Amid shouts of 'Thank you, governor!' South Carolina Gov. Nikki Haley said Monday that it was time for her state to remove a Confederate battle flag that flies high above the state capitol's grounds.

And if her state's legislature fails to act, she said, she will call them back for a special legislative session to force the issue.
'For many people in our state, the flag stands for traditions that are noble,' Haley said in a nod to the deep south's history.

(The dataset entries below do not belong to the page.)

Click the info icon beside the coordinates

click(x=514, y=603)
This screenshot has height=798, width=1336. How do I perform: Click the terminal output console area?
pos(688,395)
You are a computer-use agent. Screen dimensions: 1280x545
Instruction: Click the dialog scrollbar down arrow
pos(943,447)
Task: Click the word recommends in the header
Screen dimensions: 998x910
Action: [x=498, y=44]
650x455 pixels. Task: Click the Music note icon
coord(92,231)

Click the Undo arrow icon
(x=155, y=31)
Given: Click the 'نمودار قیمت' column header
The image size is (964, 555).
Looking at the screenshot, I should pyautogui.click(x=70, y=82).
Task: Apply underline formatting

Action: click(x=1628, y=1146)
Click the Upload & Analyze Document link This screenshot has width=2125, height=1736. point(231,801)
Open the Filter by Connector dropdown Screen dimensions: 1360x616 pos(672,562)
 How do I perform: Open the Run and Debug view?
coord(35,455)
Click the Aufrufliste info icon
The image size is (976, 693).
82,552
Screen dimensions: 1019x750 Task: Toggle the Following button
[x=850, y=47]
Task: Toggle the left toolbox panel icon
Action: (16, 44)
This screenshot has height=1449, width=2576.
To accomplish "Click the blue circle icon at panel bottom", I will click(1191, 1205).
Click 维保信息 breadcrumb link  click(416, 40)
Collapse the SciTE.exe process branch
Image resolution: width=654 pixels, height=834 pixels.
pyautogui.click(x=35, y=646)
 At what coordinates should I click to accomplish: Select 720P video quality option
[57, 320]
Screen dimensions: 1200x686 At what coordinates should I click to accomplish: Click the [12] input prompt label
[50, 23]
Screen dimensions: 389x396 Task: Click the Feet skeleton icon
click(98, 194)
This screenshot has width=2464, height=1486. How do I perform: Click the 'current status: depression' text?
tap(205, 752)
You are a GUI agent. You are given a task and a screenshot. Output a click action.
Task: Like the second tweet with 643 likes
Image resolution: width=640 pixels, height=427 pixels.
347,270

'At the same time for many others in South Carolina, the flag is a deeply offensive symbol of a brutally oppressive past. We do not need to declare a winner and a loser here.'

'It's time to move the flag from the Capitol grounds,' she said. 'This is a moment in which we can say that the flag, while an integral part of our past, does not represent the future of our great state.'
Haley maintained that South Carolinians could determine whether to keep the stars-and-bars emblem alive in their personal lives, 'but the statehouse is different.'

South Carolina had already seen the Confederate flag, which many African-Americans see as a vestige of southern states' centuries-long support for institutionalized slavery, removed from the dome of the capitol itself in 2000.

Since then it has flown in front of the building, above a memorial honoring veterans of the U.S. Civil War. Many southerners still see the flag as a symbol of their heritage and deny the significance of its racial overtones.

Haley was joined Monday by Republican Sen. Tim Scott, the U.S. Senate's only African-American GOP member – New Jersey Sen. Cory Booker is the lone black Demcorat.

Scott was the first black southerner elected to the Senate since the 1880s.

Also at the press conference supporting Haley was Sen. Lindsey Graham, who is running for president.

Republican National Committee chairman Reince Priebus stood alongside them.
'Now is the time to do what is right, and I support the call by Governor Haley and South Carolina leaders to remove the Confederate battle flag from state house grounds,' Priebus said in a statement.

'This flag has become too divisive and too hurtful for too many of our fellow Americans.'
The flag became a political hot potato after a white gunman shot dead nine worshipers in an historic African Methodist Epispocal church, sending residents of Charleston into a tailspin and bringing protesters out of the woodwork to burn Confederate flags in protest.

On the morning after the mass-shooting, the Confederate flag remained aloft while other state flags were ordered lowered to half-staff as a sign of mourning.